Out of curiosity, I bought now a Linksys EA8300 that has a Qualcomm IPQ4019 instead of the IPQ2018. After flashing OpenWrt I only made sure that the new router got as well the IPv6-PD prefix delegated to the WAN6 interface and that the LAN interface got it's IPv6 address too.
But when playing the mentioned YouTube video, the Linksys OpenWrt router sadly went down very fast, no difference! The internet connection via a pc connected with a lan cable and IPv6 was broken as before. After doing many tests, I assume YouTube (or googlevideo) must open the socket via IPv6, only then the internet connection will go down.
I assume this is a IPQ40xx diver issue or OpenWrt doesn't do IPV6 reliable.
I do not have to delete the WAN6 interface, it is enough to make sure that the desktop with a lan connection is using "IPv4 only" to avoid this issue. I do see this issue only when IPv6 is enabled or with "IPv6 only", but as I use DS-lite disabling IPv4 is not an option.
But I understand most users will use IPv4 without manually making sure IPv6 works fine and therefore are mostly not affected by this bug.
I can basically confirm this, though some details differ.
I have DS-lite as well. Luckily, my OpenWrt/4040/19.07.02 seems to be a bit more stable than Rainer's most of the time. I usually experience arbitrary hangups every one or two days. On one day, several hangups occurred shortly after each other, but this happened only once. The hangups are not related to high load, they happen "out of the blue".
Except for once, though, I cannot access the box using WiFi. (I could once, but this didn't provide any insights.) I've tried the "standard" switch configuration and others. Especially, I've tried a configuration without WAN-Port/eth1, i.e. I've put the upstream link in a VLAN of its own. Doesn't help.
I haven't tried turning off ipv6 yet, though. I have just found this thread, maybe I'll give it try later.
I don't have any diagnostics to contribute. I've kept a "logread -f" running in a terminal, doesn't show anything when the box goes down.
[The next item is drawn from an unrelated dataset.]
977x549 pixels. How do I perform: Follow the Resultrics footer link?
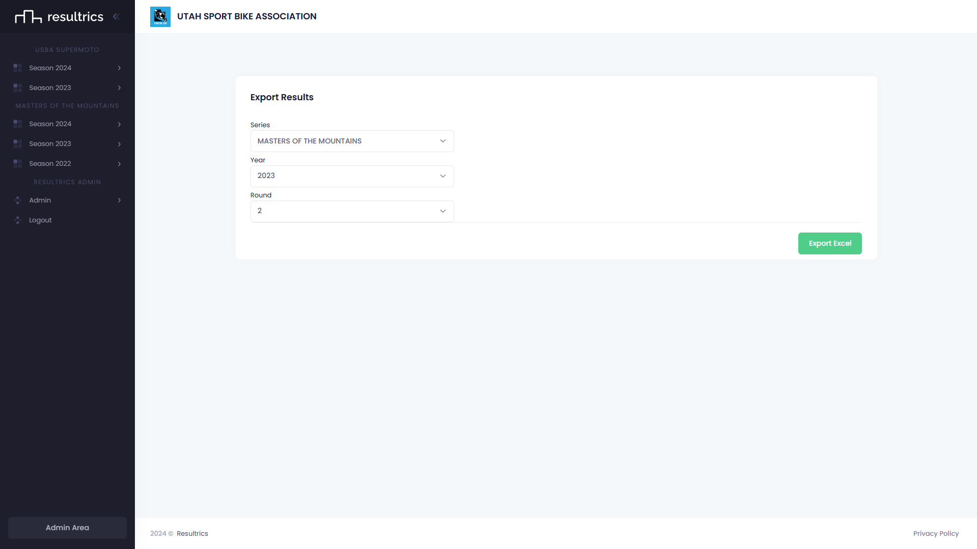(192, 533)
I've had collectd gather some values (okay, that 's far from "real-time" with one sample every 10s) and there isn't anything that "announces" the hangup beforehand.
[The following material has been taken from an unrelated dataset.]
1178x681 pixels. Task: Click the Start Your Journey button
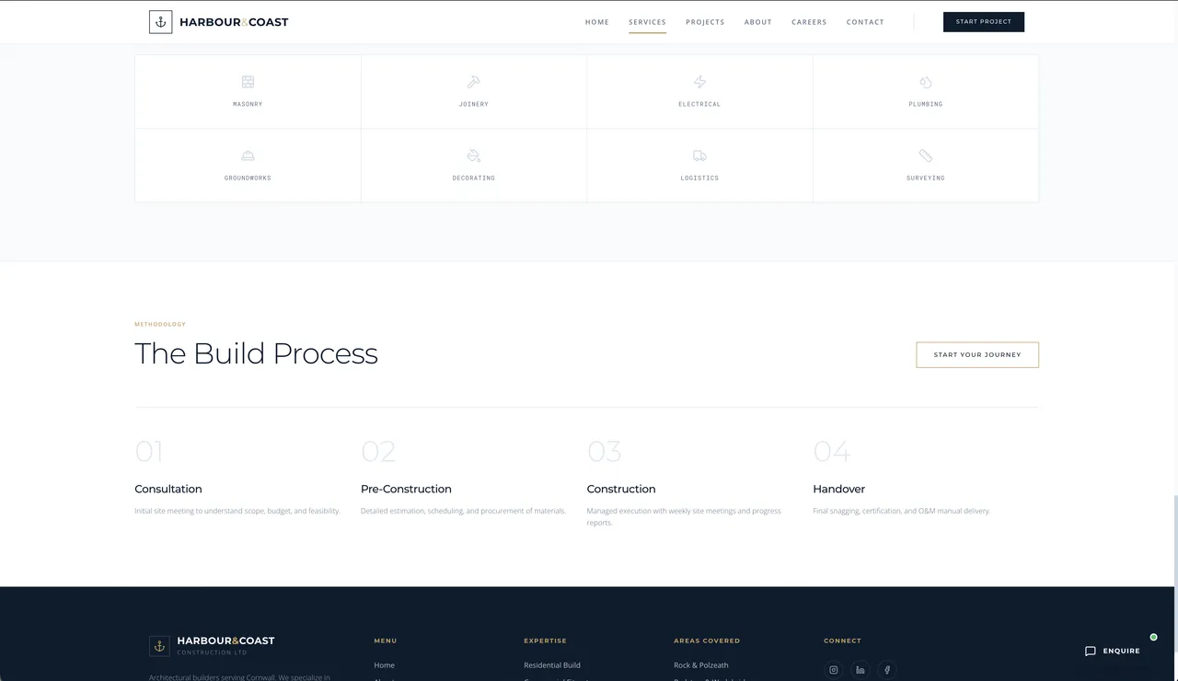point(977,355)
As I've been sick and tired of the instabilities of OpenWrt on two Fritz!Box 4040 and the Linksys EA8300, I thought a give the ZyXEL NBG6817 a try and wow this thing just works stable as I was used to from the old Buffalo WZR-HP-AG300H. I can only assume that this issue might be related to the amount of RAM. The unstable devices had just 265 MB and I could get them down easily by just watching a YouTube video, downloading somehting with wget, git or Steam. The ZyXEL has 512 MB and I think this is the reason why it is so stable (but as it has another chipset, it might be related as well). The old Buffalo router was stable from my point of view because it could not download more than 25 MB/s with its weak CPU.
I wasted a lot of time, money and nerves, finally the ZyXEL is the solution for me and I can say after 2 weeks uptime that it is worth every penny.
We are running dual-stack OpenWrt 21.02 and have similar issues. So the described commit does not fix the situation. Maybe we should completely turn off segmentation (so ipv4 segmentation)? Any idea how to debug?